Records from a data collection:

☆ ☆ ☆ ☆ ☆

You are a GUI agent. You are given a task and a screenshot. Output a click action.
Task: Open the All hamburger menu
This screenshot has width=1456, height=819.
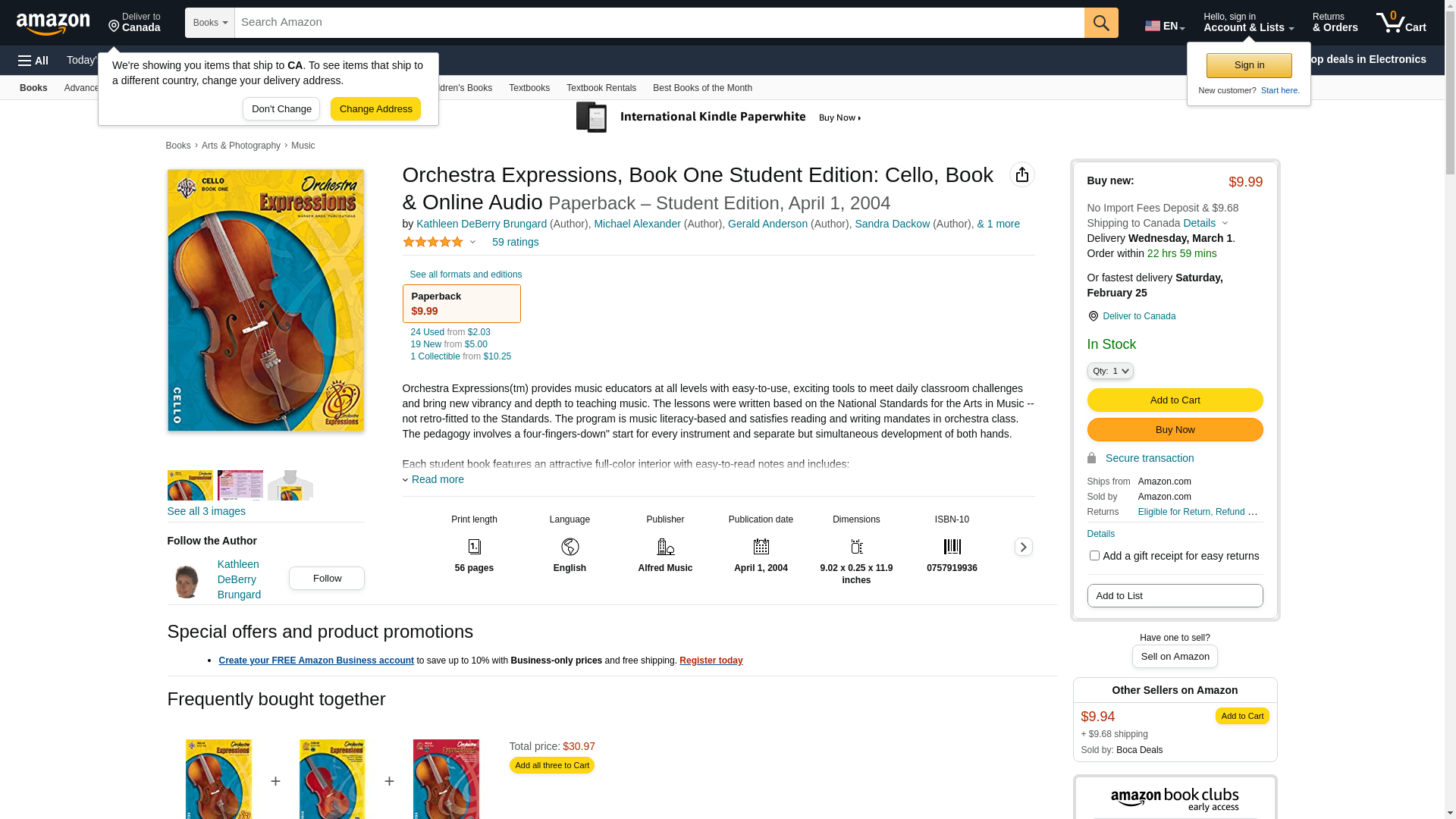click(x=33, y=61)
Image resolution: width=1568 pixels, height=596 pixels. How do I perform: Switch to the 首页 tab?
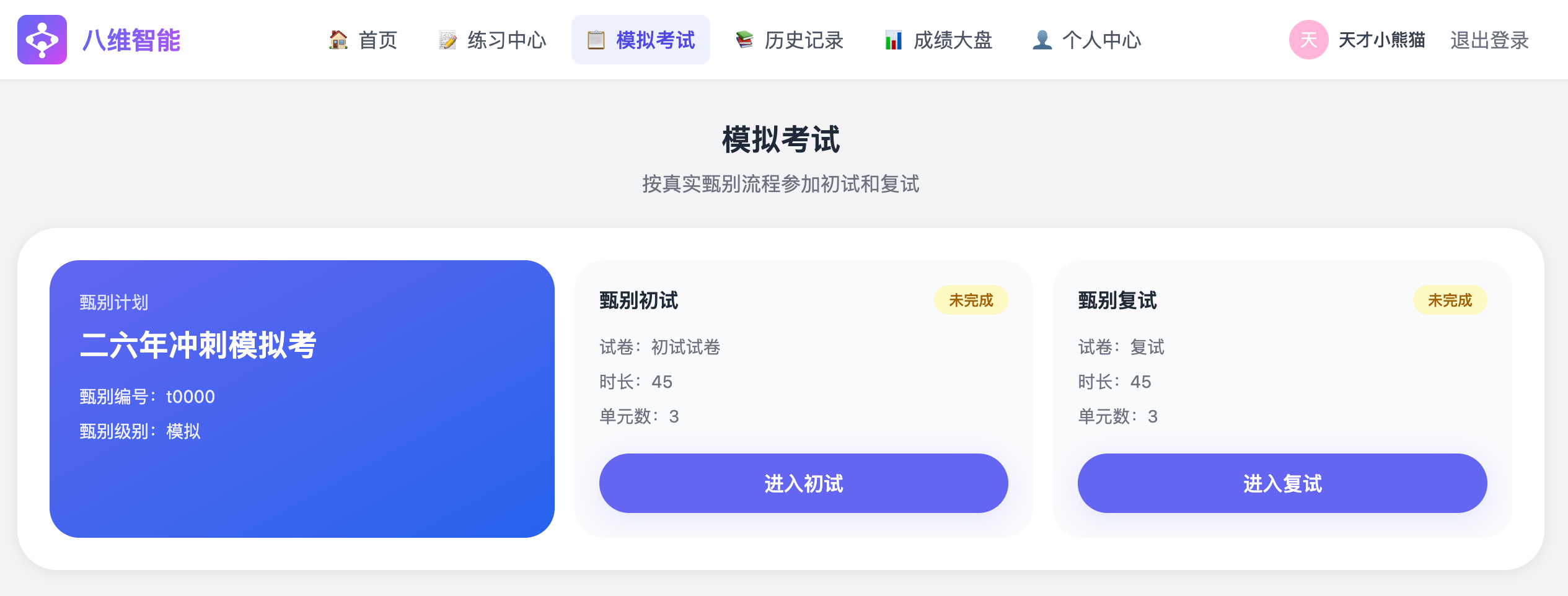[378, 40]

☆ ☆ ☆ ☆ ☆

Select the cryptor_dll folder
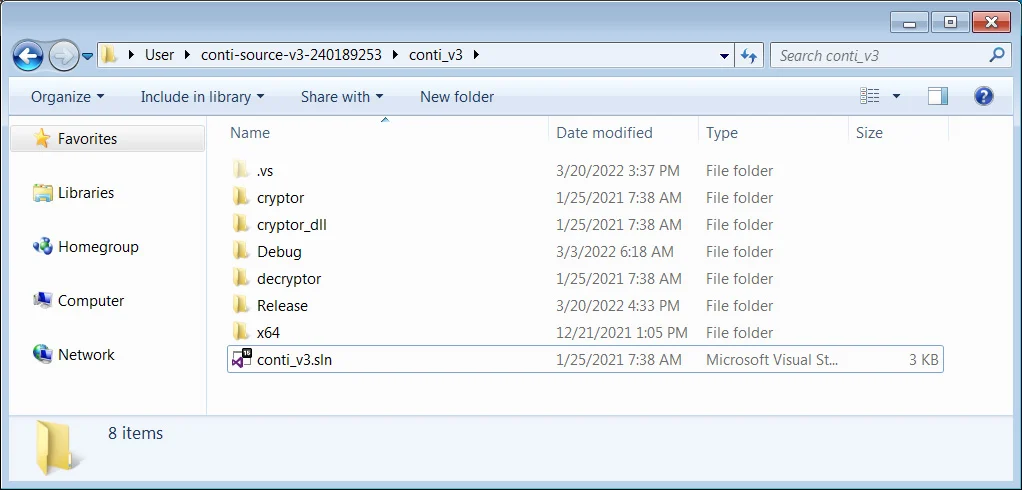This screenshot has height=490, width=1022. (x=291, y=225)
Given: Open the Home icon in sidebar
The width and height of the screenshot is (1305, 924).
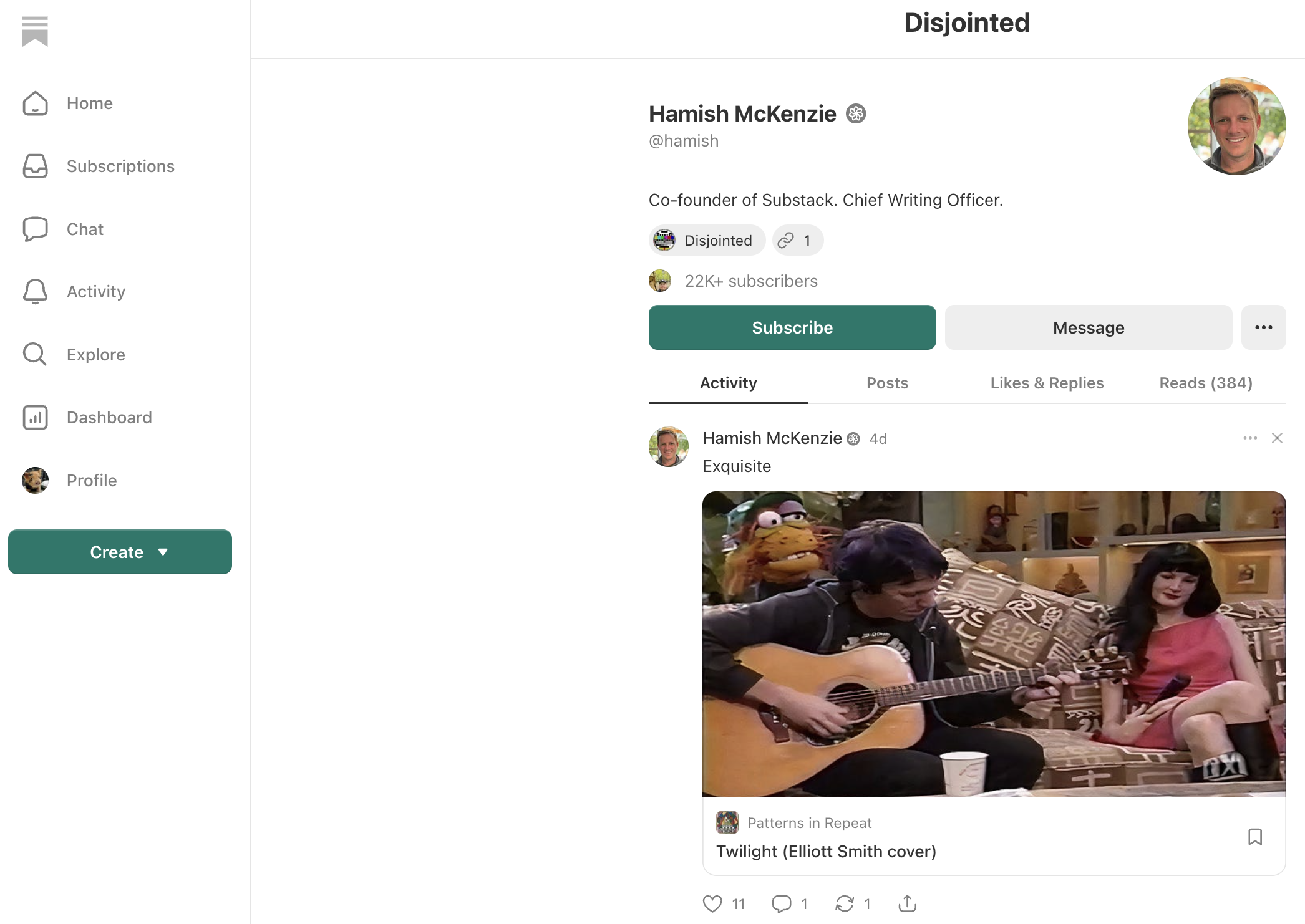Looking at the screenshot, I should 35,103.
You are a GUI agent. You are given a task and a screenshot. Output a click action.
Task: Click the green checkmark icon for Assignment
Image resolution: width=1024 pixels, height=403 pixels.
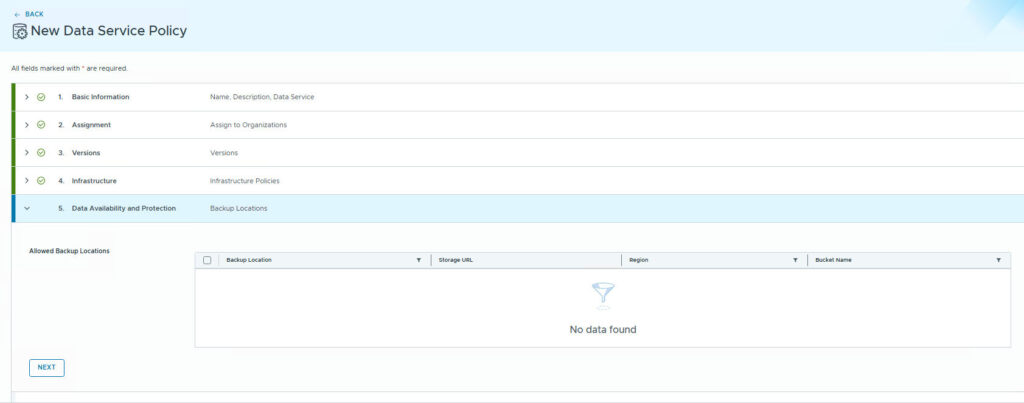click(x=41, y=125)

☆ ☆ ☆ ☆ ☆

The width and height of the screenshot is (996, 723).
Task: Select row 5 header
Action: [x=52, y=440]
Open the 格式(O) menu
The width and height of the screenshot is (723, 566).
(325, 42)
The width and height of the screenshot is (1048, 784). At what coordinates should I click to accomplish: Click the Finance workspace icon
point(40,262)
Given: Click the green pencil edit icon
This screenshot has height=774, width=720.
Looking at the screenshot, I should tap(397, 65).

☆ ☆ ☆ ☆ ☆

Copy the entries word for word, starting at the line that contains "Given: Open the Home icon in sidebar" and ending at the line that contains "click(x=41, y=125)", with both of those lines included. Leave the pictures out of your copy.

» Output below:
Given: Open the Home icon in sidebar
The width and height of the screenshot is (1305, 924).
Looking at the screenshot, I should 35,103.
You are a GUI agent. You are given a task and a screenshot. Output a click action.
Task: Click the green checkmark icon for Assignment
Image resolution: width=1024 pixels, height=403 pixels.
click(x=41, y=125)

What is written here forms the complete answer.